_EXTRAIT:_

★ ★ ★ ★

Iran Human Rights s’est entretenu avec l’un des avocats de Hatem Ozedemir, Mohammad Saleh Nikbakht, sur les détails de l’affaire de son client.
Pourquoi Hatem a-t-il été condamné à nouveau à la peine de mort alors que sa condamnation avait été annulée par la Cour suprême ?
Le fait est que Hatem Ozdemir a déjà été condamné à mort pour le même chef d’accusation de baghy, c’est-à-dire rébellion armée contre le gouvernement de la République islamique et appartenance au Parti des travailleurs du Kurdistan. En tant que premier avocat dans cette affaire, avec un autre collègue d’Oroumieh, qui m’a rejoint plus tard dans cette affaire, j’ai protesté contre cette décision, et la 9e chambre de la Cour suprême, dans une décision motivée et documentée, a annulé la décision du tribunal révolutionnaire et a renvoyé l’affaire devant un tribunal d’égale importance. Le fait de renvoyer l’affaire à un tribunal d’égale importance signifie qu’en substance, le jugement a été violé. En d’autres termes, la section 9 de la Cour suprême n’a pas accepté que Hatem Ozdemir soit un baaghy (celui qui commet un baghy) ou l’enquête menée. Elle a décidé de procéder à une nouvelle reconstitution de la scène et de réinterroger les témoins.
La section 3 du tribunal révolutionnaire d’Oroumieh, qui a rejugé l’affaire, l’a fait sans respecter les dispositions légales, car l’avocat de la défense et l’accusé doivent être présents lors de la reconstitution de la scène, de l’interrogatoire des témoins et d’autres procédures, et ni l’un ni l’autre n’étaient présents. Même le juge qui présidait la section 3 avant septembre 2023 avait ordonné l’enquête sur cette base. Mais il a été soit transféré, soit mis à la retraite et remplacé par M. Reza Najafzadeh qui a ordonné que le cas de Hatem soit renvoyé au bureau du procureur général et révolutionnaire de Chaldran pour qu’il fasse l’objet d’une enquête. Son dossier est entre les mains d’un enquêteur qui a déjà fait l’objet d’avertissements juridiques à plusieurs reprises pour des procédures incomplètes et incorrectes et de nombreux problèmes juridiques.
Comment l’affaire Hatem a-t-elle été réexaminée par le bureau du procureur de Chaldran ?
À l’exception de deux témoins, tous les autres étaient de nouveaux témoins qui n’avaient jamais témoigné dans l’affaire auparavant, de sorte qu’il n’y avait aucun moyen de mener une enquête plus précise et plus appropriée parce qu’il ne s’agissait pas des mêmes personnes. Les deux témoins qui étaient présents sur les lieux de l’arrestation de Hatem ont déclaré que lorsque les pasdarans ont attaqué les membres armés du PKK dans la région de Chaldran, quelques mortiers ont explosé près de Hatam, qui a souffert d’un choc d’obus et s’est évanoui. Ils ont dû l’emmener à l’hôpital après son arrestation.

★ ★ ★ ★

Données de repérage de mots et d'éléments:
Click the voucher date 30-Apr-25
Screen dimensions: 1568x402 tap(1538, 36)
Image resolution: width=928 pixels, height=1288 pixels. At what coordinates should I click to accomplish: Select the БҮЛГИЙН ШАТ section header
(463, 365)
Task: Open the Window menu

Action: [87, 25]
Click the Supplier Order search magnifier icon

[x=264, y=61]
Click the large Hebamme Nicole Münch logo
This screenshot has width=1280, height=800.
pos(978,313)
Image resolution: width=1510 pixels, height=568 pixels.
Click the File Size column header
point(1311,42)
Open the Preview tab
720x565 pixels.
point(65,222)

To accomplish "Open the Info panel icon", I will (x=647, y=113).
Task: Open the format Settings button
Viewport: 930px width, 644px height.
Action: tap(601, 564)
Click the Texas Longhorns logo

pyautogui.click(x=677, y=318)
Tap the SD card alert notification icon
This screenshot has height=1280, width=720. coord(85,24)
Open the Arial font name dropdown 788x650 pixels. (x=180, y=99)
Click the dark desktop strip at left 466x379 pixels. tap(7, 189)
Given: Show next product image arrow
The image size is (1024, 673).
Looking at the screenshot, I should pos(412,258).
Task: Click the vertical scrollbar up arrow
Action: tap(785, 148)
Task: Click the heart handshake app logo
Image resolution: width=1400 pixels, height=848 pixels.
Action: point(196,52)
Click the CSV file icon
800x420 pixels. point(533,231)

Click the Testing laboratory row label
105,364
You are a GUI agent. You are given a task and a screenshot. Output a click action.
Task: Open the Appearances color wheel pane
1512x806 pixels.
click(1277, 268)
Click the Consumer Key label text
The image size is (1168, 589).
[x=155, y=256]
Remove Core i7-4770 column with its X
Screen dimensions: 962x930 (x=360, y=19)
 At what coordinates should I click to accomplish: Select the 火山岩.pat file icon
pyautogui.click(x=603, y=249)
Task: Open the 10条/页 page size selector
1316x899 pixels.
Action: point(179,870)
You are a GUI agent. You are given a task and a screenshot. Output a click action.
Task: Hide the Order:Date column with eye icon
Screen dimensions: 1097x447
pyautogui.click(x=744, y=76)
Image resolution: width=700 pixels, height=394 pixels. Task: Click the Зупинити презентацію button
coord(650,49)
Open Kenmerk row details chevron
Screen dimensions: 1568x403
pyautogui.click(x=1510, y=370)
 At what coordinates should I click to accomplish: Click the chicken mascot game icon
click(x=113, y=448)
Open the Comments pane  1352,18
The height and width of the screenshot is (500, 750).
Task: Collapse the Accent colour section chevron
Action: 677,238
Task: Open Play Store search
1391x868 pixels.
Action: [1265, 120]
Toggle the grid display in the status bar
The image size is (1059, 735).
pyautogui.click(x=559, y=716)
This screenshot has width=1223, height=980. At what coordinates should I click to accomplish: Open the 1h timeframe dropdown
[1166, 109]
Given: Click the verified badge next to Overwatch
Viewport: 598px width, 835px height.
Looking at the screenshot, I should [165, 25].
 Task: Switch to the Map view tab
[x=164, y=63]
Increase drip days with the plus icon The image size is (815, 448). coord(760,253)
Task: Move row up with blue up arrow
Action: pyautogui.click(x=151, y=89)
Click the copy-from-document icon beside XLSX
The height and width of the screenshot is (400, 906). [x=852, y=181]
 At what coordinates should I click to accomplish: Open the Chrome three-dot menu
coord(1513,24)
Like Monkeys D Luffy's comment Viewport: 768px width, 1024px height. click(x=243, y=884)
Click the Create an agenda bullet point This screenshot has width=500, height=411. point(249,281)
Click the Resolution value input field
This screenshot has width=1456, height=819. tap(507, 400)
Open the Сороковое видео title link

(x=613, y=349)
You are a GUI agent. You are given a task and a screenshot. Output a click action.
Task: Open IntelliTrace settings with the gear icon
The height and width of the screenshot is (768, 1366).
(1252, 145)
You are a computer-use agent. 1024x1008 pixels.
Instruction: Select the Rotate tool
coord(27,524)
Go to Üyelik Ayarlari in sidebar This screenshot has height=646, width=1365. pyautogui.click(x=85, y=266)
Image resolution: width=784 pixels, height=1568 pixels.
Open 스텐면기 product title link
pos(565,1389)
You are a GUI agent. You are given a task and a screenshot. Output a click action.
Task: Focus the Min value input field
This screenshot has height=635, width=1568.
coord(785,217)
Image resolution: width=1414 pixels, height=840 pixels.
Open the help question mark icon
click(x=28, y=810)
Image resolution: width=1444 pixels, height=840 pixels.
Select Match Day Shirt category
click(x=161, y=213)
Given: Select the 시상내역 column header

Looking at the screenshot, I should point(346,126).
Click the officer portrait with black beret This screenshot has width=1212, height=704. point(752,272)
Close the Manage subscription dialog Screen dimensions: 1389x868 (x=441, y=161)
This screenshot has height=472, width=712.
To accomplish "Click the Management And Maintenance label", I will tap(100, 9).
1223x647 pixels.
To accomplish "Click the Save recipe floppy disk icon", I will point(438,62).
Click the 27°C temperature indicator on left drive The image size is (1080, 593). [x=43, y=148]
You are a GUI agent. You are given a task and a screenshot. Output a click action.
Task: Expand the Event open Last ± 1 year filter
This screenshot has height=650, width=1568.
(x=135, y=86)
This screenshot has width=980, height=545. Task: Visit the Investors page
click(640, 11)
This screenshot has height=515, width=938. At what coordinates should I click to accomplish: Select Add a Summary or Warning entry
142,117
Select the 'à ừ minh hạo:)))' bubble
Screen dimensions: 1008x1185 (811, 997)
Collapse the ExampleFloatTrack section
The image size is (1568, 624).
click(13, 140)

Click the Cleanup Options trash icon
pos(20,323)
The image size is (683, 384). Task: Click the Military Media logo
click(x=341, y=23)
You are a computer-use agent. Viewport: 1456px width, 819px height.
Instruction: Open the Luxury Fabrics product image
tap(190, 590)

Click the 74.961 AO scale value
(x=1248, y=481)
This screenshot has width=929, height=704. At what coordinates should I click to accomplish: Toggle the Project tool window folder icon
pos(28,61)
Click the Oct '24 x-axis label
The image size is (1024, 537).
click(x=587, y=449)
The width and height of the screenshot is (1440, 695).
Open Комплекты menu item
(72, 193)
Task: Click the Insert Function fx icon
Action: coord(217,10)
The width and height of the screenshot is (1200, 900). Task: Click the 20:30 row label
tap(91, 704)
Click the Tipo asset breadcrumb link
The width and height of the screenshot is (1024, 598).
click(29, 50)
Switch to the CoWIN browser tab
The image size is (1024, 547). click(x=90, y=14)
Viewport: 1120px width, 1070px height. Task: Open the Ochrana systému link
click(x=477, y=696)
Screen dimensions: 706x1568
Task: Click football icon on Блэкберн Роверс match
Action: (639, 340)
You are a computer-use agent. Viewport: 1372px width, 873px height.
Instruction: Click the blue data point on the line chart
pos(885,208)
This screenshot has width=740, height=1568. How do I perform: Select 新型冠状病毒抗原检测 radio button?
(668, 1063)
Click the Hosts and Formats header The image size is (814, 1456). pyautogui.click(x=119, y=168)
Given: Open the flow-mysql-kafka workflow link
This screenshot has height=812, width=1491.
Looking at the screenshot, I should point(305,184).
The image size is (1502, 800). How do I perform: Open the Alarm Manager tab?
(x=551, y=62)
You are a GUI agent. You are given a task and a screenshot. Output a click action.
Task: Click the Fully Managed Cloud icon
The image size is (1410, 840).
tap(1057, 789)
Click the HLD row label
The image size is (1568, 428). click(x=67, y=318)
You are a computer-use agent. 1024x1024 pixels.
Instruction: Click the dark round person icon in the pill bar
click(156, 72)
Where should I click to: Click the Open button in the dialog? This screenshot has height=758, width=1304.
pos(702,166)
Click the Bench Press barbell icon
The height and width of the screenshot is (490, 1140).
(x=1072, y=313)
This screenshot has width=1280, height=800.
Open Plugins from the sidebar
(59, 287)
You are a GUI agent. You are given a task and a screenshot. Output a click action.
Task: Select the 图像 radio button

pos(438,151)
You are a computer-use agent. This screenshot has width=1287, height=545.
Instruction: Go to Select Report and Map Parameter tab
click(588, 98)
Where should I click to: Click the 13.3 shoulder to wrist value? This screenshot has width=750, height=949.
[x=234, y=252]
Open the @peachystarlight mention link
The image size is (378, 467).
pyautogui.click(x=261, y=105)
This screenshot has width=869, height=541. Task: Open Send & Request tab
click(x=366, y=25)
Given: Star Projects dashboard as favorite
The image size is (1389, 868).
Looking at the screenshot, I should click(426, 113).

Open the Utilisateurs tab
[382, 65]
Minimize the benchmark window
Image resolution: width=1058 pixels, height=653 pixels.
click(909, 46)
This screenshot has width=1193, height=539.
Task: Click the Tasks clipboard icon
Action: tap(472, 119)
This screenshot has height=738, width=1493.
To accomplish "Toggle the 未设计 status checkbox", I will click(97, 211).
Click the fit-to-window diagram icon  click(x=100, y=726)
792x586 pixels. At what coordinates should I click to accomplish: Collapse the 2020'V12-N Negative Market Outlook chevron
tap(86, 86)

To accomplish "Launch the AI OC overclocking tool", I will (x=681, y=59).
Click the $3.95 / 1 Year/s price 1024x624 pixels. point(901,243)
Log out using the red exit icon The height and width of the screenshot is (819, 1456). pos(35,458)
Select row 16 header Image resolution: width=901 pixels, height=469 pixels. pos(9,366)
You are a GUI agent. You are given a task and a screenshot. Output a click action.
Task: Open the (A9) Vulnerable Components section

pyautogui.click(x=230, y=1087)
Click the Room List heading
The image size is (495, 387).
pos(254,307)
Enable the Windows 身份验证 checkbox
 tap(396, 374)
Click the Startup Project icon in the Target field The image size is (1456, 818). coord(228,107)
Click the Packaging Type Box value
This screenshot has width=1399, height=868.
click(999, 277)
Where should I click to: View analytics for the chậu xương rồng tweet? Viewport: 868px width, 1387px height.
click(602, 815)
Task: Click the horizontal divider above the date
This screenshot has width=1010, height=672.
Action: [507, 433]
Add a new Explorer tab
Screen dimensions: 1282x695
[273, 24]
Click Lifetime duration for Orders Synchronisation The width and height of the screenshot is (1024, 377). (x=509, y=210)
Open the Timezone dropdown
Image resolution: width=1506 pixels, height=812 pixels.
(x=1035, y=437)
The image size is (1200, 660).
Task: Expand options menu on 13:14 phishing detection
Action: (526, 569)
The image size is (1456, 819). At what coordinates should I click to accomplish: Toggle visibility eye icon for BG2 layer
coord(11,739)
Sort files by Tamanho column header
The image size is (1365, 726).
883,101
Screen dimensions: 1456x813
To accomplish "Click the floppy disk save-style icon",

★ ★ ★ ★

_CONSIGNES ET EXERCICES:_
**1.** Recopiez le passage de l'extrait qui va de « Iran Human Rights » jusqu'à « Cour suprême ? ».
**2.** Résumez l'extrait sur l'affaire Hatem Ozdemir en deux phrases.
Ces données n'ont aucun rapport avec l'extrait.

_CORRIGÉ:_
**1.**
Iran Human Rights s’est entretenu avec l’un des avocats de Hatem Ozedemir, Mohammad Saleh Nikbakht, sur les détails de l’affaire de son client.
Pourquoi Hatem a-t-il été condamné à nouveau à la peine de mort alors que sa condamnation avait été annulée par la Cour suprême ?

**2.** Selon l'un de ses avocats, Hatem Ozdemir avait été condamné à mort pour baghy, mais la 9e chambre de la Cour suprême a annulé ce jugement et renvoyé l'affaire devant un tribunal d'égale importance pour une nouvelle reconstitution de la scène et un nouvel interrogatoire des témoins. La section 3 du tribunal révolutionnaire d'Oroumieh a rejugé l'affaire sans la présence de l'avocat ni de l'accusé, puis le dossier a été renvoyé au bureau du procureur de Chaldran, où presque tous les témoins entendus étaient nouveaux.